Older US Views of European Union

This is really just a riff on some coincidental connections about what needs to happen around the fallout from #EURef (the result of which will finally be announced tomorrow morning.)

Not a high profile celebrity these days I guess, so I’d no reason to know if George Steiner was dead or alive, it hadn’t occurred to me he was a living person until I saw this long read The Idea of Europe posted today at OpenDemocracy.net (A link tweeted by @PaulMasonNews).

Several coincidental connections that spooked me when I saw it. Not least because I was reading F S C Northrop last night. Why is that a coincidence?

I’m currently reading Northrop’s Logic of Science and Humanities (1947), which makes several references to his Meeting of East and West (1946) and noted the publisher’s 1959 reference to his later European Union and US Foreign Policy (1954).

Back in 1973 Steiner’s “stellar reputation” was influential in his review of Robert Pirsig’s Zen and the Art of Motorcycle Maintenance (1974) bringing it to wide and credible public attention.

Steiner obviously has a long-standing interest in Melville’s Moby Dick. Later in 2001 he quipped “Moby Dick” in response to the question of whether he had ever read anything trivial in his youth, and when reviewing Pirsig’s Zen and the Art back in 1973 he noted “the analogies with Moby Dick are patent”.

The connection? Reading Northrop’s East & West on a troopship back from Korea was the main influence on Pirsig’s own writing project.

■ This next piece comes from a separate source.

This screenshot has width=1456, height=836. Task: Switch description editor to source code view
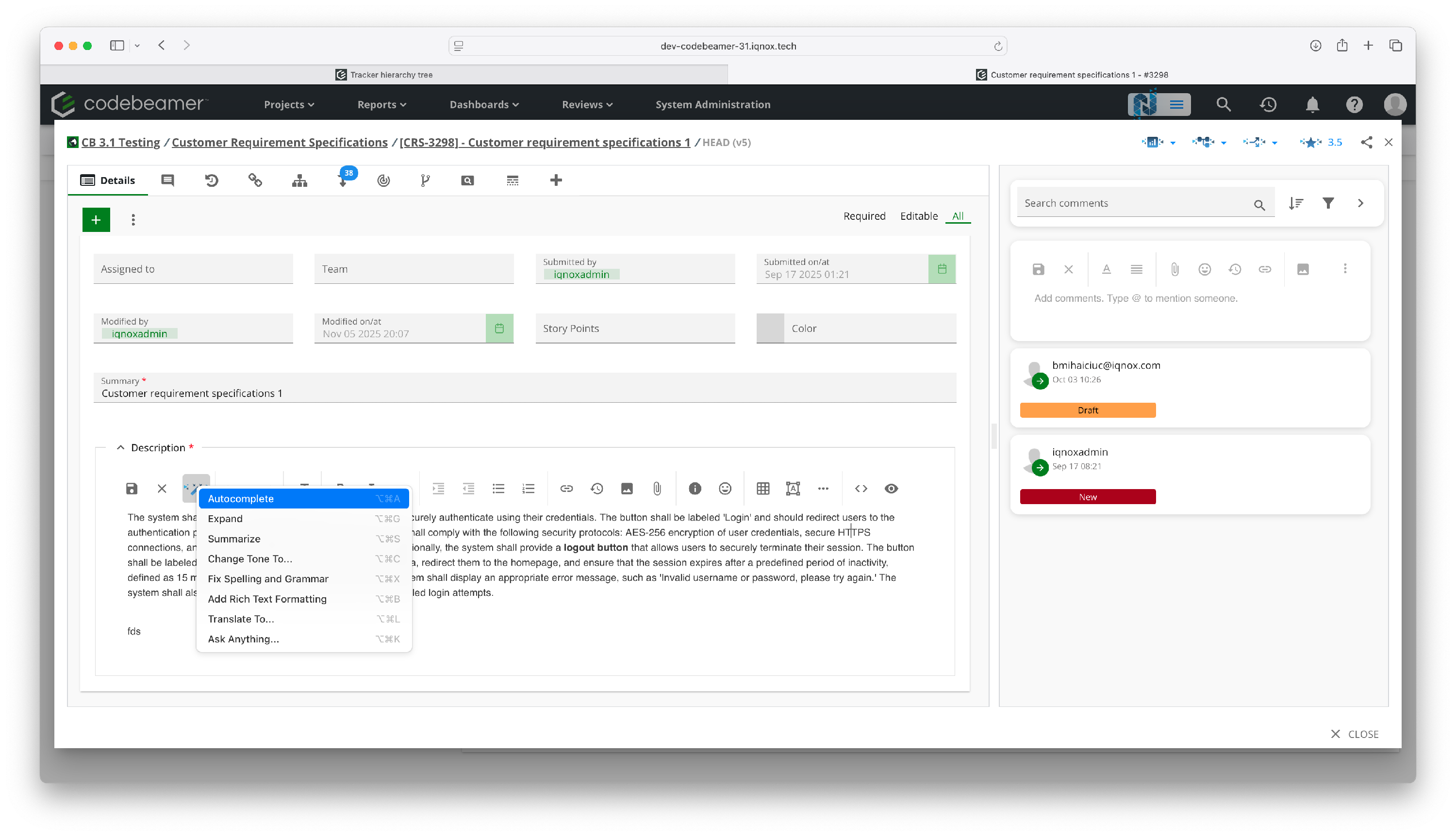(860, 489)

So doubly coincidental to find both Steiner and Northrop writing their US intellectual views of the European Union last night and today, the day of #EURef.

Paul Mason, incidentally also posted this open letter to the president of the EU today, pointing out that like me, whilst voting #Remain, we still have many serious issues to resolve with the EU.

Now when Northrop and Steiner were first talking European “Unification” the post-war ideas pre-dated the specific beast that has evolved to be “The EU” but it brings up some serious US views of what the collaborative European project should look like. Personally I’m all for (proper) federal arrangements, and whilst I don’t support all of Paul Mason’s shopping list of specific items, I share the values they represent.

Values. “And what is good Phaedrus?” The future can be brighter if we work to make it so, and that work can be easier if we approach it collaboratively. There is no shortage of valuable resources to apply to the task.